To Pay or Not to Pay Is Airbus' Dilemma as Bribery Probes Loom

(Bloomberg) -- Airbus SE is being forced by French courts to pay millions of dollars to partners who it alleges used corruption to broker aircraft deals in strategic countries.

In one case, the manufacturer was made to settle an outstanding $825,000 bill from a go-between that helped secure sales in China even after Airbus said it had evidence the business relationship was “tarnished” by corruption, according to an unreported ruling released earlier this month. Airbus argued this “called for suspending all payments.”

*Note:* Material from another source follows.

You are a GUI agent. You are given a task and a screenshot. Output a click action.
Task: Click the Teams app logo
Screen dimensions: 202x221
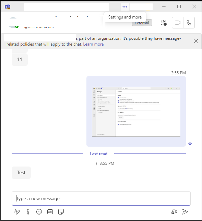point(8,7)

The court proceedings have put Airbus in a seemingly contradictory situation. The planemaker is under investigation for paying bribes to secure overseas contracts and says it’s cooperating and turning over evidence from an internal investigation. But judges have stymied the company’s efforts to cut off brokers who it suspects have facilitated questionable payments.

The Commercial Court in Toulouse, where Airbus is based, said in a mid-March ruling it had no choice but order the payment after Airbus failed to substantiate its accusations. Indeed, citing ongoing British and French criminal investigations, Airbus refused to show French judges the findings of an internal probe it says could corroborate its allegations.

Claims against Airbus have been piling up at the Toulouse court after it suspended payments to middlemen it used to rely on amid allegations these foreign agents may have been paying bribes to secure deals. The planemaker, one of Europe’s flagship companies, faces scrutiny from criminal authorities across the globe and could reportedly be made to pay more than $1 billion in fines.

In this month’s Toulouse court ruling, Airbus was also ordered to pay 10,000 euros ($12,400) to cover the legal fees of an Asian intermediary.

Hong-Kong Intermediary

In a separate March decision, Toulouse judges ordered Airbus to pay another intermediary -- Engine2go Ltd. -- more than 250,000 euros even after the planemaker had mentioned the internal investigation as a reason to end all business relations in May 2017 and leave an outstanding bill unpaid.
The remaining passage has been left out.